### Work item
Verbatim output of the full listing is required.
• • • • • • •
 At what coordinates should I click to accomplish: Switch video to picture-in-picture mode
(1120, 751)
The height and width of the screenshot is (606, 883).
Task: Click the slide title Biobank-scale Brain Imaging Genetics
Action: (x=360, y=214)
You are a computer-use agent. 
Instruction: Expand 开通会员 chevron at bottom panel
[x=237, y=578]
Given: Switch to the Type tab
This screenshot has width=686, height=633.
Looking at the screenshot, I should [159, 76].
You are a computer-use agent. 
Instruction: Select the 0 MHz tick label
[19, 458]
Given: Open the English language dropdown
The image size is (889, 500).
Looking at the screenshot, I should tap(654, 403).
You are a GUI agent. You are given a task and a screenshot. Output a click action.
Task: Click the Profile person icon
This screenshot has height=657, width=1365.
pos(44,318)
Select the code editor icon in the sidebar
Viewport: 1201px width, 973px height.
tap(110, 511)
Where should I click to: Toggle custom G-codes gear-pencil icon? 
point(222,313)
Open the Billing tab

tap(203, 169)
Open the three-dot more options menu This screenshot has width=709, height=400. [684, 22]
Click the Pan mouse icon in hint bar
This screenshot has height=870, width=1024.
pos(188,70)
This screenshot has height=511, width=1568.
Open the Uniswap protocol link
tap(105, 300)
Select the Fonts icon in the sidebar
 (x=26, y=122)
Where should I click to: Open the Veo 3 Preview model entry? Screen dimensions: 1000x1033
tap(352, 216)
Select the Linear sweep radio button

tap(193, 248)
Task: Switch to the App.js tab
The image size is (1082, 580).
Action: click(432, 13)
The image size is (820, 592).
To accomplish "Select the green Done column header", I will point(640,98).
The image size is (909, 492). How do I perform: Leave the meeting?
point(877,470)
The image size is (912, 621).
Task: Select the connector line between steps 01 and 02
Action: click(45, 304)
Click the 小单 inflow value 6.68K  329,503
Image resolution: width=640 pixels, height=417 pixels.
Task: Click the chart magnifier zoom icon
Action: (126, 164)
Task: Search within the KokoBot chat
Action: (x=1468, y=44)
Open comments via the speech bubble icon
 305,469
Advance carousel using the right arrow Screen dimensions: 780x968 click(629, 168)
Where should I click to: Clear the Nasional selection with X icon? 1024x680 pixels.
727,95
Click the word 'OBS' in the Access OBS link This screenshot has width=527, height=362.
• • • • • • •
### Written reply
 At what coordinates should I click to accomplish: Switch video to picture-in-picture mode
(1120, 751)
The height and width of the screenshot is (606, 883).
Task: Click the slide title Biobank-scale Brain Imaging Genetics
Action: (x=360, y=214)
You are a computer-use agent. 
Instruction: Expand 开通会员 chevron at bottom panel
[x=237, y=578]
Given: Switch to the Type tab
This screenshot has width=686, height=633.
Looking at the screenshot, I should [159, 76].
You are a computer-use agent. 
Instruction: Select the 0 MHz tick label
[19, 458]
Given: Open the English language dropdown
The image size is (889, 500).
Looking at the screenshot, I should tap(654, 403).
You are a GUI agent. You are given a task and a screenshot. Output a click action.
Task: Click the Profile person icon
This screenshot has height=657, width=1365.
pos(44,318)
Select the code editor icon in the sidebar
Viewport: 1201px width, 973px height.
tap(110, 511)
Where should I click to: Toggle custom G-codes gear-pencil icon? 
point(222,313)
Open the Billing tab

tap(203, 169)
Open the three-dot more options menu This screenshot has width=709, height=400. [684, 22]
Click the Pan mouse icon in hint bar
This screenshot has height=870, width=1024.
pos(188,70)
This screenshot has height=511, width=1568.
Open the Uniswap protocol link
tap(105, 300)
Select the Fonts icon in the sidebar
 (x=26, y=122)
Where should I click to: Open the Veo 3 Preview model entry? Screen dimensions: 1000x1033
tap(352, 216)
Select the Linear sweep radio button

tap(193, 248)
Task: Switch to the App.js tab
The image size is (1082, 580).
Action: click(432, 13)
The image size is (820, 592).
To accomplish "Select the green Done column header", I will point(640,98).
The image size is (909, 492). How do I perform: Leave the meeting?
point(877,470)
The image size is (912, 621).
Task: Select the connector line between steps 01 and 02
Action: click(45, 304)
Click the 小单 inflow value 6.68K  329,503
Image resolution: width=640 pixels, height=417 pixels.
Task: Click the chart magnifier zoom icon
Action: (126, 164)
Task: Search within the KokoBot chat
Action: (x=1468, y=44)
Open comments via the speech bubble icon
 305,469
Advance carousel using the right arrow Screen dimensions: 780x968 click(629, 168)
Where should I click to: Clear the Nasional selection with X icon? 1024x680 pixels.
727,95
Click the word 'OBS' in the Access OBS link This screenshot has width=527, height=362.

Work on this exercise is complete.